In wiper8/AI: Provide AI subject functions.

Train a DDPG system.

DDPG(
  policy_nn,
  critic_nn,
  actualize,
  reset,
  reward,
  done,
  episodes,
  buffer_len,
  batch_size,
  explor,
  gradient_step_n,
  discount,
  polyak,
  object_inputs,
  see,
  track_weights = FALSE,
  track_object = FALSE,
  ...
)

`policy_nn`	policy nn to choose actions.
`critic_nn`	critic nn to predict reward.
`actualize`	function to move object.
`reset`	function to reset object.
`reward`	function to get reward.
`done`	function to determine if episode if done.
`episodes`	integer : number of scenarios to train to.
`buffer_len`	integer : length of the replay buffer.
`batch_size`	integer : length of the batches used to backpropagate networks.

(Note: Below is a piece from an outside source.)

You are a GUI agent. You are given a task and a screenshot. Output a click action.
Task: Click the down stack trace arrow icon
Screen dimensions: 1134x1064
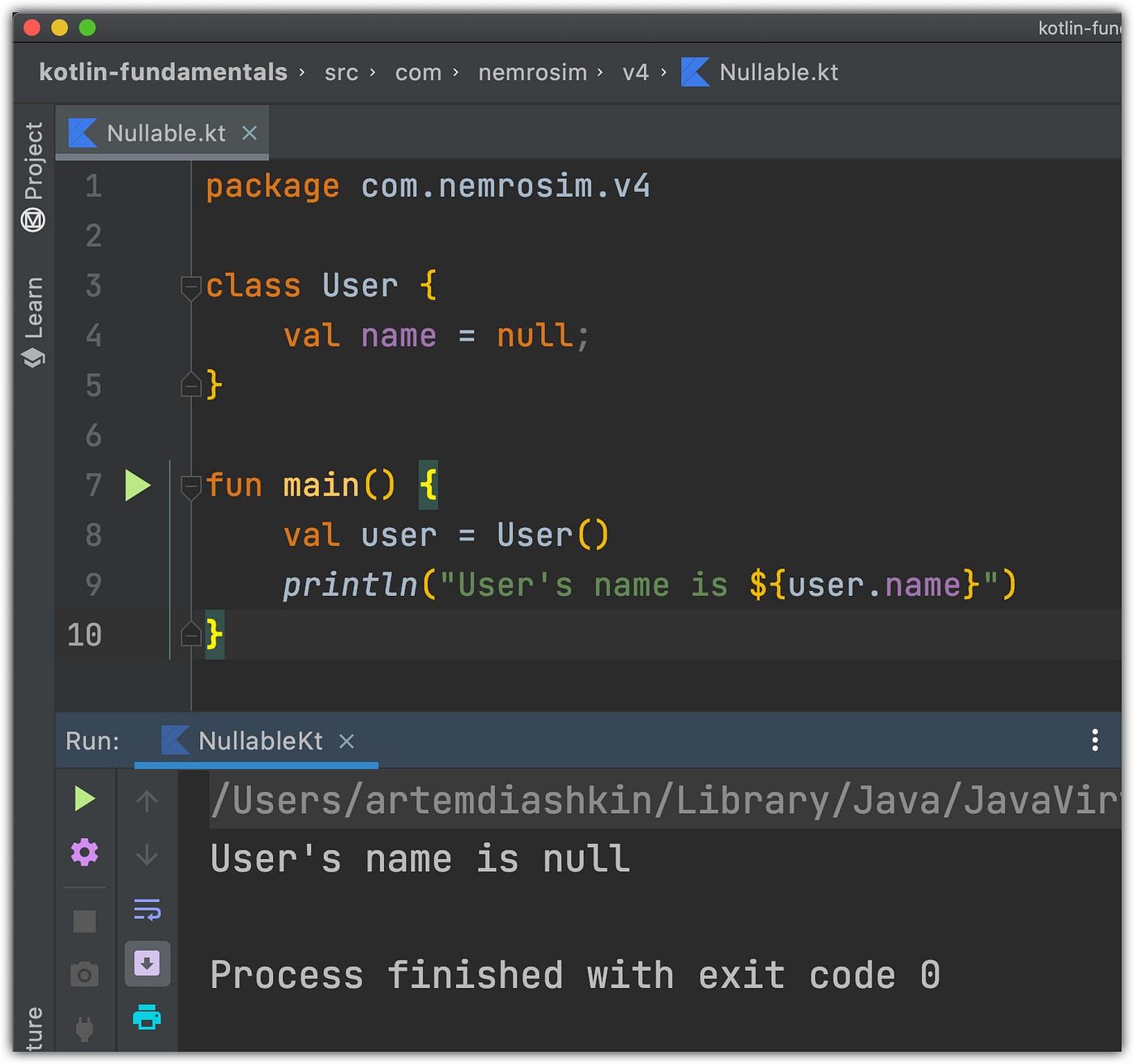click(x=147, y=853)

`explor`	numeric : >0 standard deviation of a value added to all weights in policy.
`gradient_step_n`	integer : number of backpropagation steps before moving on to updating targets.
`discount`	numeric : [0, 1] actualisation rate.

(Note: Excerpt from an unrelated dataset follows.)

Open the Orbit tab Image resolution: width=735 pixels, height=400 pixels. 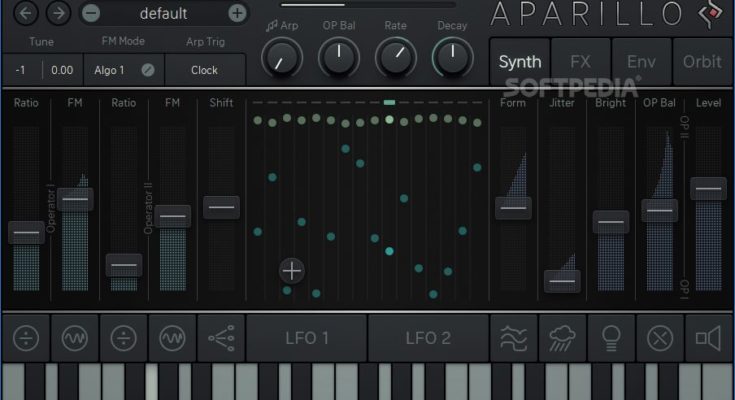pyautogui.click(x=702, y=62)
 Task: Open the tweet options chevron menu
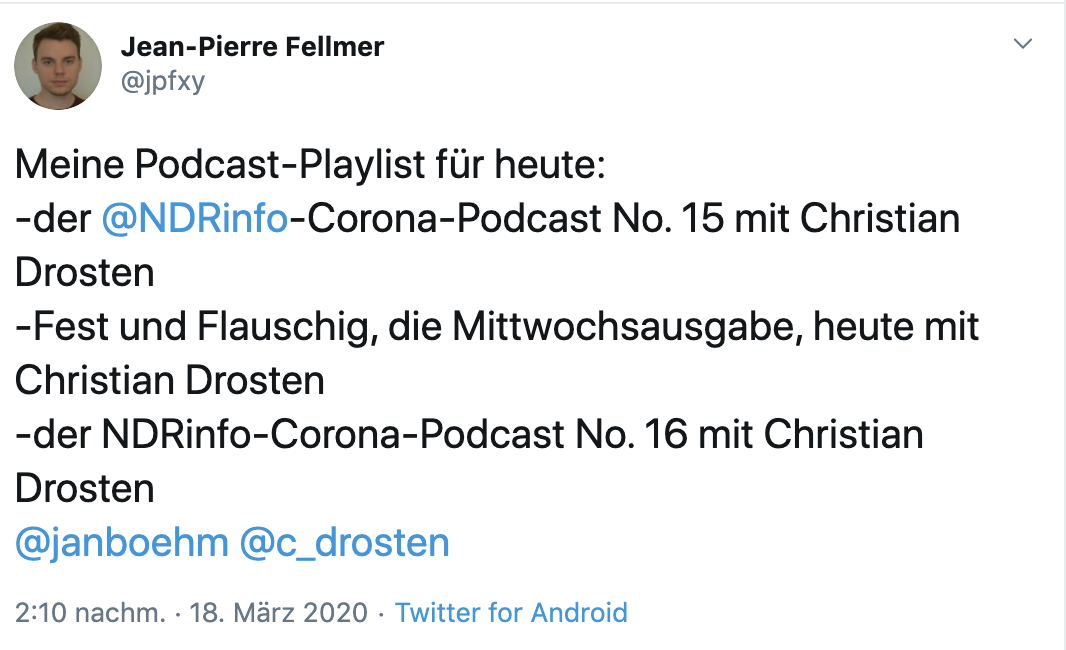click(1022, 44)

`polyak`	numeric : [0, 1] percentage of the new targets that we keep to update the actual targets.
`object_inputs`	function : function to get together in a data.frame the inputs for policy.
`see`	function : function to see the agent do his actions.
`track_weights`	logical : if the evolution of weights will be used in a graph.
`track_object`	logical : if the past states of object are to be seen.
`...`	(optional) other arguments passed to other functions.
`max_iter`	integer : maximum number of iterations for every episode.